The stress. The anxiety. The sleep deprivation.
The friggin’ eye twitch…
It’s come to a point where I can’t articulate it to anyone. Not even my own husband.
Sometimes, I feel he’s even let me down this week.
Maybe, I just take things too personally.
The uglys of motherhood – perhaps I’m supposed to try and approach them with a smidgen of salt.
When two 17 month old toddlers are screaming in my ear, doing the back-arch and surfboard positions each time I try to carry them; When I’m trying to wipe the disgusting snot from their noses and its remnants in their hair without them throwing a major tantrum; When I’m trying to keep their surprisingly strong little bodies still on the change table; When they throw back their heads in protest in their high-chairs, screaming their lungs out, with food strewn all over the kitchen floor and walls…
Why does it all get to me ?
Or I guess, more to the point: Why do I let it all get to me ?
I’ve been going to bed before 9 for three nights straight. I can’t think of the last time I needed this much sleep. But it’s not a deep slumber the entire time.

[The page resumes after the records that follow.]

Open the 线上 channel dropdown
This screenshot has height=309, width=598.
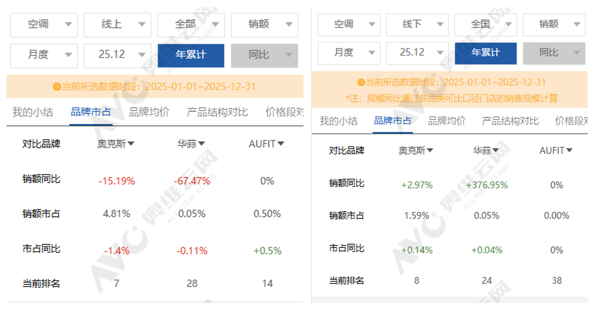(x=117, y=25)

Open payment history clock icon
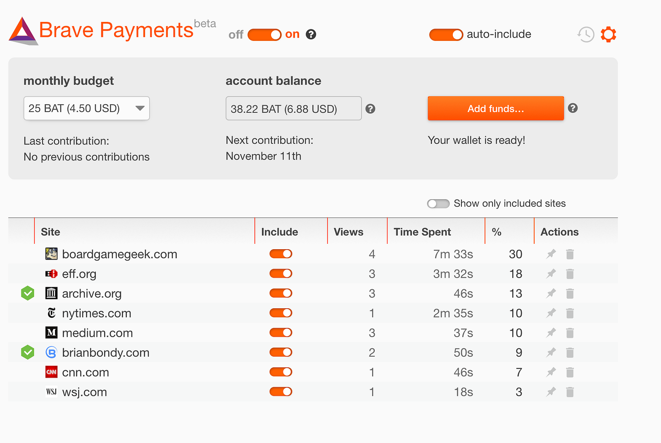click(585, 35)
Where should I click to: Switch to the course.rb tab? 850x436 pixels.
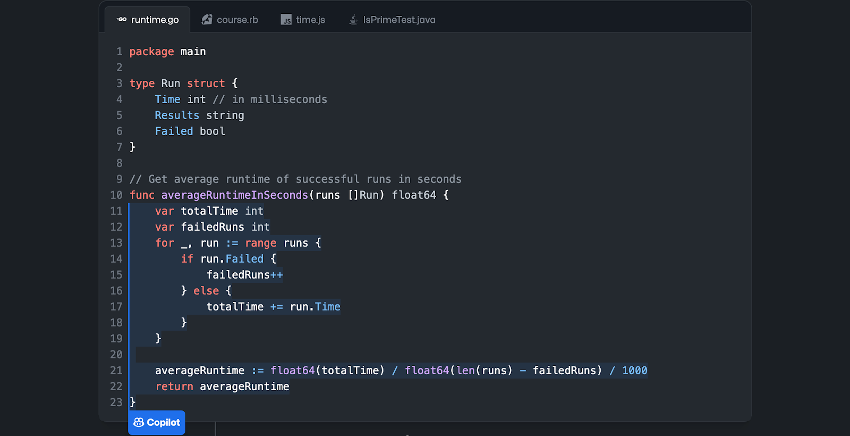point(230,20)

And curling up in bed so early in the evening with a hot water bottle isn’t even about the opportunity to get ample sleep anymore.
It’s the attempt to get some peace and quiet.
To give my body a break from all the stress it goes through during the day; To feel my chest fill with air instead of it feeling tight with anxiety; To stop my hands from shaking with nervous energy from all the crying in the background.
I know all this too shall pass, as the famous saying goes.